### [Work to complete]
What are the lines below, starting at the line containing "Where should I" and ending at the line containing "The height and"? Write them out exactly, ends included, without pictures.

### [Data supplied]
——
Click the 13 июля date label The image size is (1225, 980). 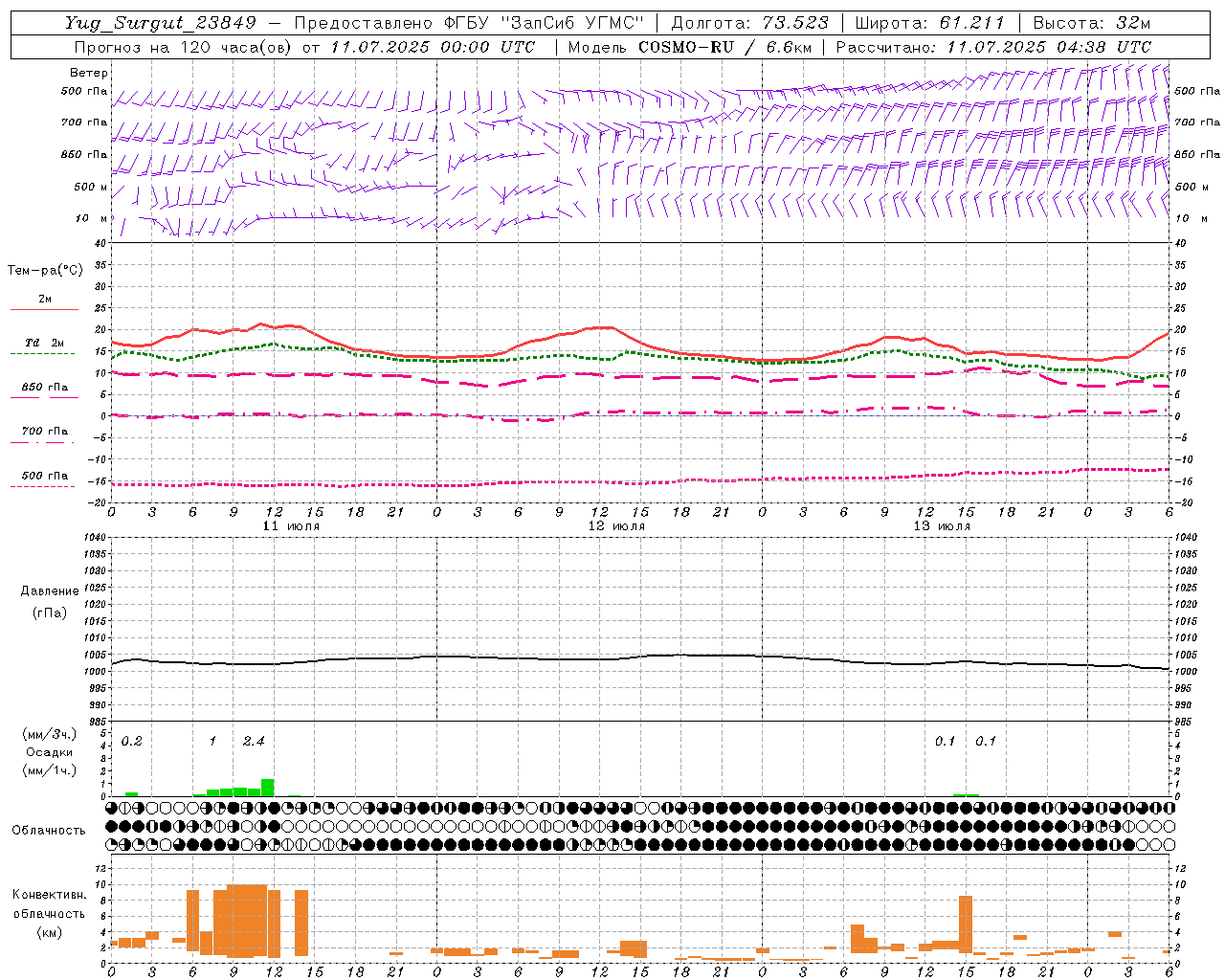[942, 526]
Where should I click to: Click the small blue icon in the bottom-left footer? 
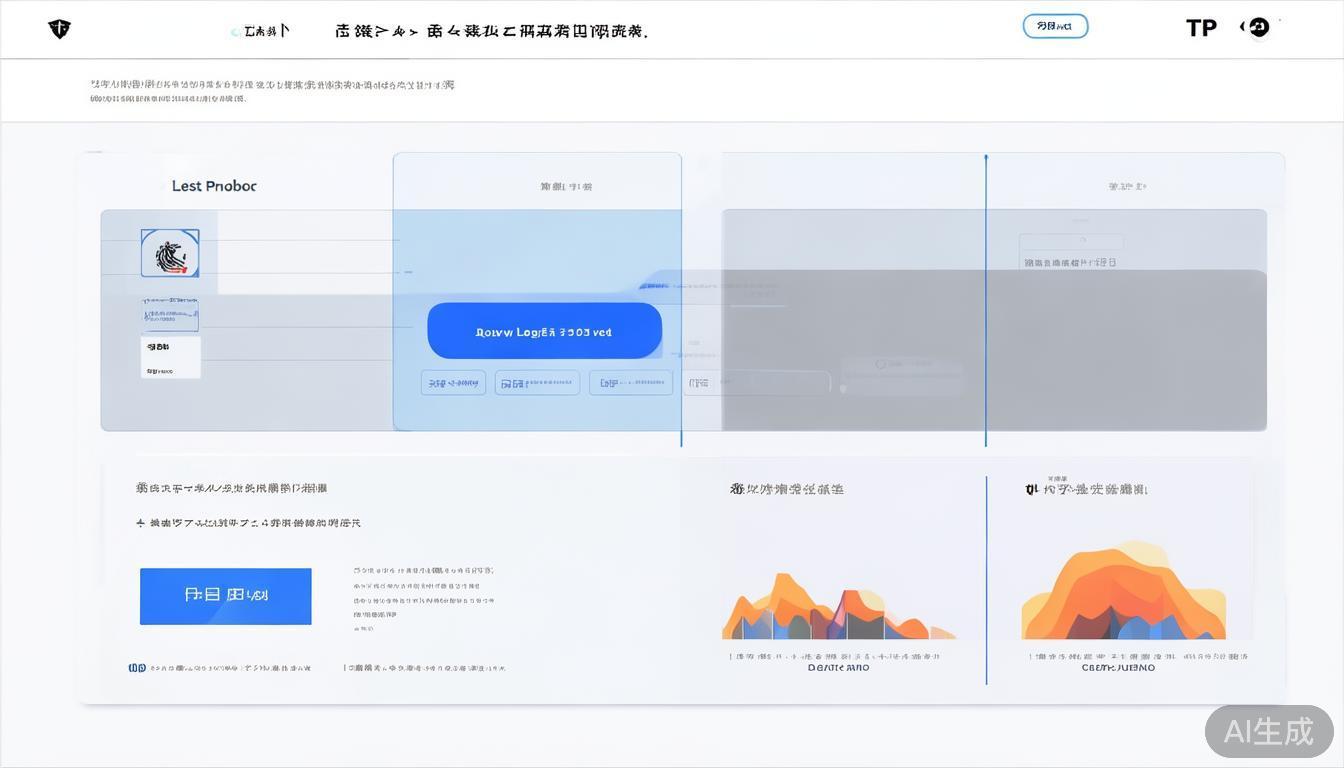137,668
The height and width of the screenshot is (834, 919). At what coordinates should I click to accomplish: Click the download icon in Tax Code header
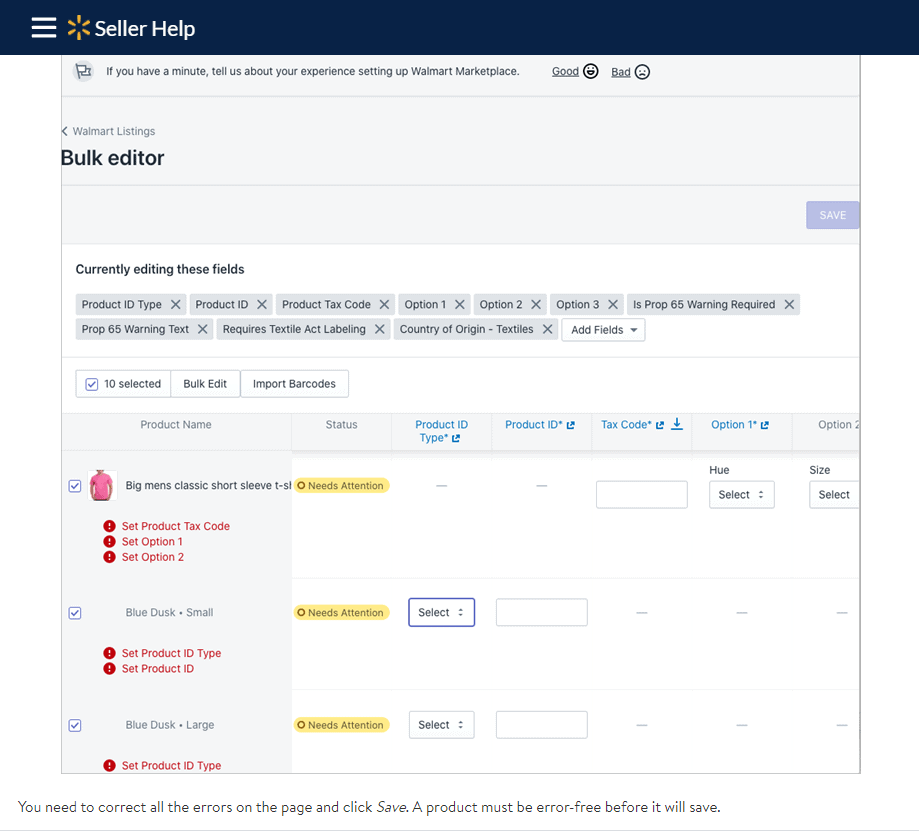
——
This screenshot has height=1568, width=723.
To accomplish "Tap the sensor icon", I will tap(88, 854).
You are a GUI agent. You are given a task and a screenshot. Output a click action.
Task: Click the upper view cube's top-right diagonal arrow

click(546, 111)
——
### [Reply to the task]
Where should I click to: Click the small blue icon in the bottom-left footer? 
137,668
The height and width of the screenshot is (834, 919). At what coordinates should I click to accomplish: Click the download icon in Tax Code header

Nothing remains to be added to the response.